**EXERCISE OBJECTIVE**
Tally the lines of the records below that contain the string "item", treating uppercase and lowercase as different, and reply with that number alone.

**WORKING DATA**
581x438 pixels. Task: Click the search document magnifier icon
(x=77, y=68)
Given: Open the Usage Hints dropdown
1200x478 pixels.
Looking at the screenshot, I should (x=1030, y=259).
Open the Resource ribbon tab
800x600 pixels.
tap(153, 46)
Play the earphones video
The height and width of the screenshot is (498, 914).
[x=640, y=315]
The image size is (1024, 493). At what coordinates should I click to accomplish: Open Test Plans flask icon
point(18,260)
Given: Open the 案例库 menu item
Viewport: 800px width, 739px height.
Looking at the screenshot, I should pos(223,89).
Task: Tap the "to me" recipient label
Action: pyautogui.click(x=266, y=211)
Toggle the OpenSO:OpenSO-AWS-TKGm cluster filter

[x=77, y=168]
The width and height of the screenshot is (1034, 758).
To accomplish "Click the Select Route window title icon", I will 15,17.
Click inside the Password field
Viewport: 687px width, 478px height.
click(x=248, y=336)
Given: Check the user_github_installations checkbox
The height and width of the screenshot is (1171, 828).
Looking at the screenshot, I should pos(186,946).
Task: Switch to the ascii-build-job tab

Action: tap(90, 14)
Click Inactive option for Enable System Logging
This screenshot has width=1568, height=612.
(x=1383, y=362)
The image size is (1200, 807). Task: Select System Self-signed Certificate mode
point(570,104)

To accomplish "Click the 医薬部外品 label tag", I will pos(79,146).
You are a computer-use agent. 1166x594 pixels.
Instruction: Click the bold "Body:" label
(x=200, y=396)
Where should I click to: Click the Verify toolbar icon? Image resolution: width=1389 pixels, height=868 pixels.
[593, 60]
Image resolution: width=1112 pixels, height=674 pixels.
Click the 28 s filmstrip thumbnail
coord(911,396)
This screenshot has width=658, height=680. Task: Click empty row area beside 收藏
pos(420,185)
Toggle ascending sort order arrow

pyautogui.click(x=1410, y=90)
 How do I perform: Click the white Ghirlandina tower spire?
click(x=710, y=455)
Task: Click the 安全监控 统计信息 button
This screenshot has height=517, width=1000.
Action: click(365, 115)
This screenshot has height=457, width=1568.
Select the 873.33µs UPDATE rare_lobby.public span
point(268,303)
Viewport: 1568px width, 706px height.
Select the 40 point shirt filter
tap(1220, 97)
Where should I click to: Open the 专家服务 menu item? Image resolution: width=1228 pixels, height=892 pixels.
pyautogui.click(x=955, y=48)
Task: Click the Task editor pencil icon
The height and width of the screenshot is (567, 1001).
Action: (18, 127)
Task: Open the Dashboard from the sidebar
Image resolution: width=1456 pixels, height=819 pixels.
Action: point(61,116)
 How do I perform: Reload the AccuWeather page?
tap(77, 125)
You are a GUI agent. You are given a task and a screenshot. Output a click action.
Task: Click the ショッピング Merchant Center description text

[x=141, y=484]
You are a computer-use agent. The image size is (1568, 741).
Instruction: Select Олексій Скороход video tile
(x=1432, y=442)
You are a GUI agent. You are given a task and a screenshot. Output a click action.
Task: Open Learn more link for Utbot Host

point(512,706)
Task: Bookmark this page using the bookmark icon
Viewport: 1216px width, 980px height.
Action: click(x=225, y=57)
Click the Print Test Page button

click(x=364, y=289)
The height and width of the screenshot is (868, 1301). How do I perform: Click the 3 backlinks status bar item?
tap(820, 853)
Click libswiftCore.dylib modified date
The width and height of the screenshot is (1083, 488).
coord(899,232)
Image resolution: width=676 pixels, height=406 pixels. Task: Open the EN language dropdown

**OUTPUT OF THE EXERCISE**
3